Felizes com a oportunidade surgida, os dois amigos seguiram o homem de charuto, que usava chapéu à cowboy e vestia calções, que era muito rico e tinha dois netos que queriam brincar com um elefante e um hipopótamo. Ao fim do dia chegaram ao rancho e logo constataram que era maior que alguns países. Após tomarem um revigorante banho, comerem carradas de molhos de cenouras e toneladas de rebentos de acácia, os dois amigos adormeceram, cansados, mas felizes. Belarmino Perna Curta sonhou com as flores que nasciam devagarinho, às três da tarde e que ele nunca tinha visto. Carlinhos Tromba Grande não se lembrava de ter sonhado, tal era o seu cansaço. Do que não tinham dúvidas é que ao acordarem, pela manhã, nenhum deles tinha as presas de marfim. Sentiam que as suas bocas não lhes pertenciam. Era com se fossem um pedaço de cortiça. Uma sensação estranha. Muito estranha. Na sua frente, entretanto, apareceu o homem do charuto, com um sorriso tão grande na cara que ofuscava o sol. Parecia que todas as vitórias do mundo eram suas.
— Então, dormiram bem?
— Dormimos. Dormimos muito bem. A sua casa é um hotel de luxo. Mas onde estão as nossas presas de marfim?

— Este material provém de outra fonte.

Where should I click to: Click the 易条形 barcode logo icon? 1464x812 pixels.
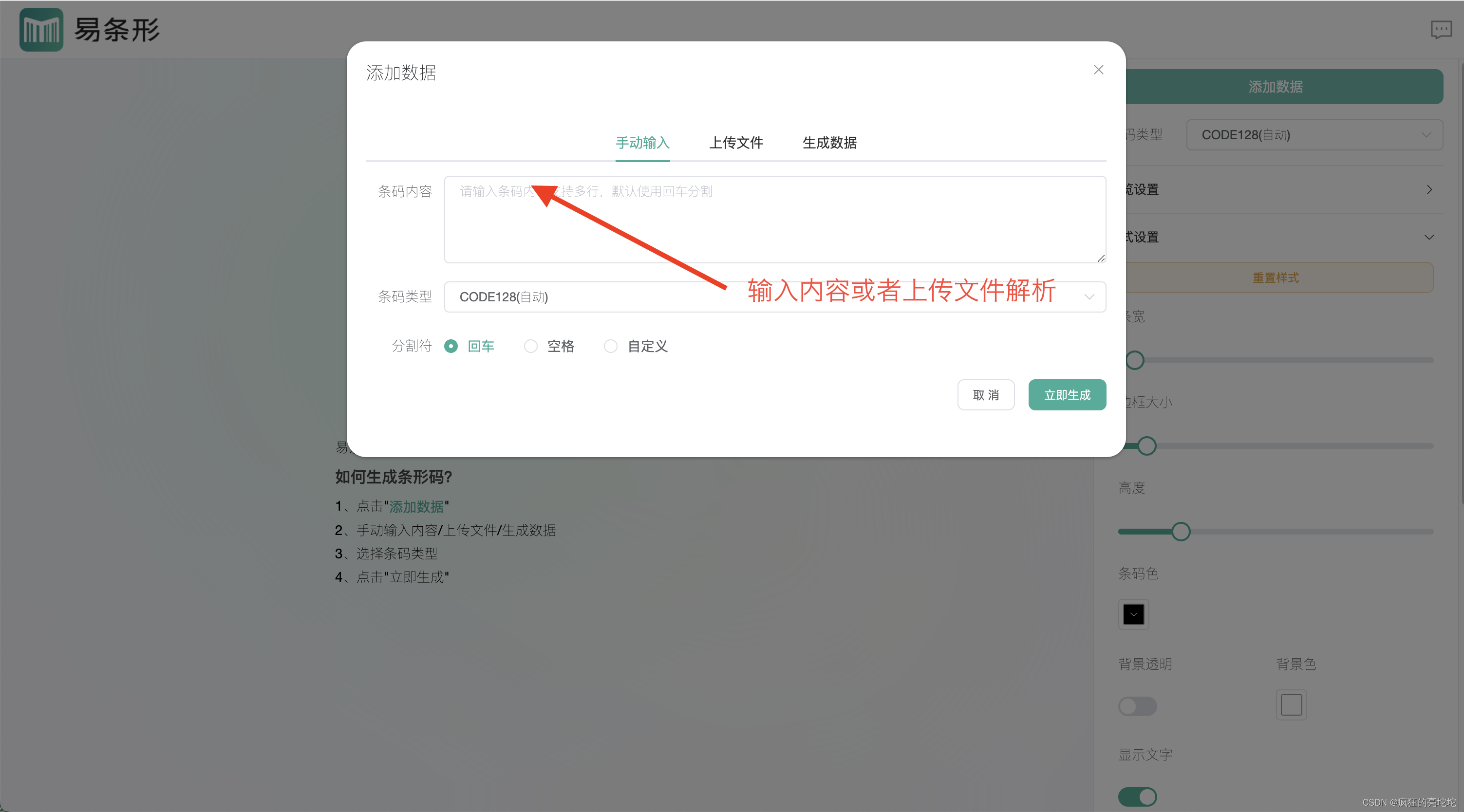coord(41,30)
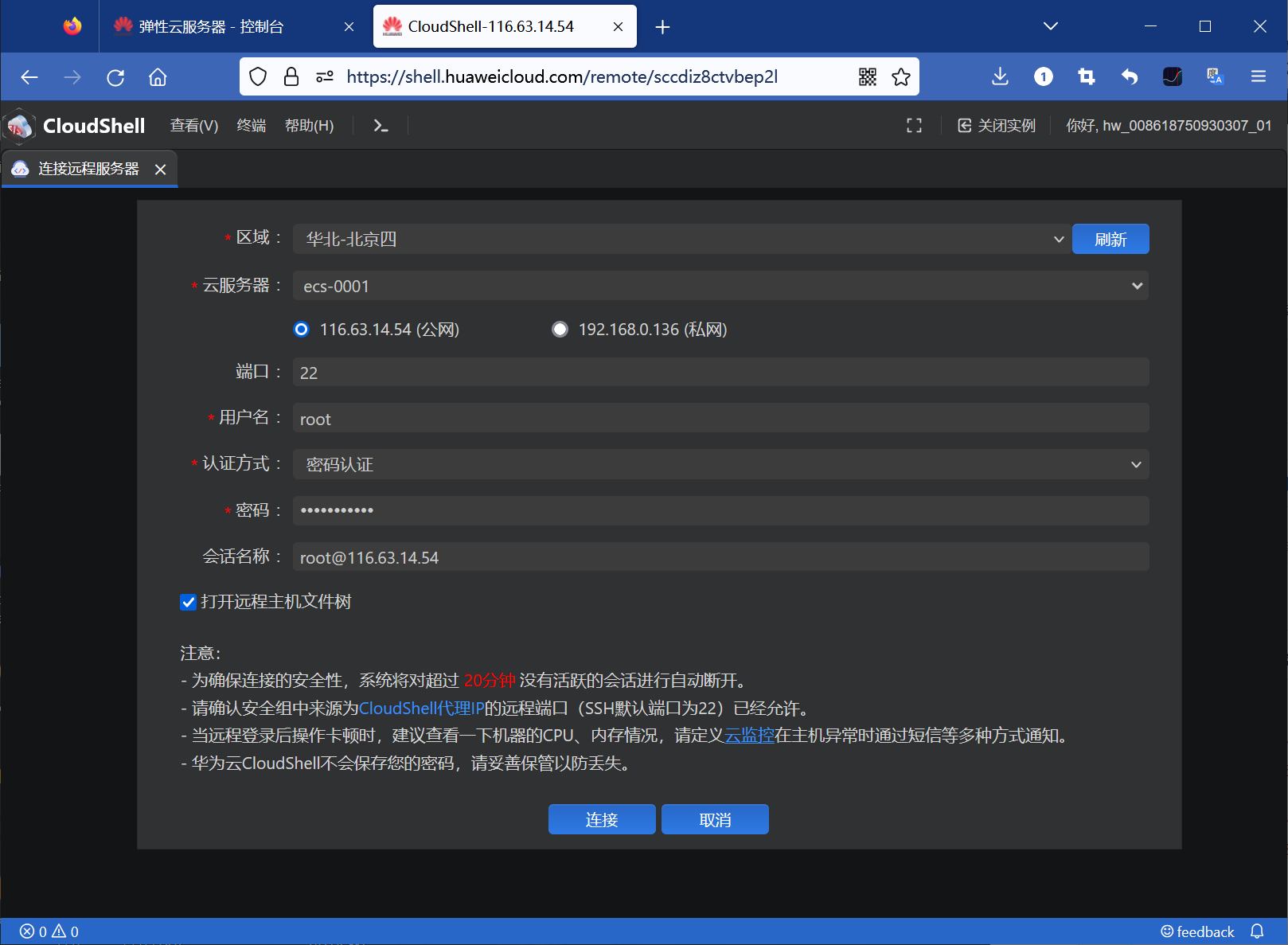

— As presas? Quais presas? Ah, sim, pois claro. Que será feito delas? Se calhar foram assaltados durante a noite. Andam por aí bandos de malfeitores. Sugiro que contratem dois guarda-costas. E um detective particular para investigar o paradeiro das vossas presas. Por acaso, conheço pessoal muito habilitado. Se tiverem interessados não se acanhem. Estou à vossa disposição. Bom, mas aquilo que vos queria dizer é o seguinte: afinal prescindo dos vossos serviços. Os meus netos agora preferem brincar com uma águia e um puma. Sabem como são as crianças… Mudam de ideias a toda a hora.
Os dois amigos não queriam acreditar no que ouviam.
— E agora, o que vamos fazer?
— Não se preocupem. Trabalho é o que não falta na América!
— Já agora pode dizer-nos onde nascem as flores devagarinho, às três da tarde? — insistiu Belarmino com o olhar mais desanimado da sua vida.
— Como? Ah! sim, as flores… claro. Bem, isso é tudo publicidade, meus amigos! Tudo publicidade! — exclamou, a sorrir com um dente de ouro e o charuto na boca.
— Deve ter sido um lamentável engano — suspirou Carlinhos.
— Sim, um lamentável engano — concordou Belarmino.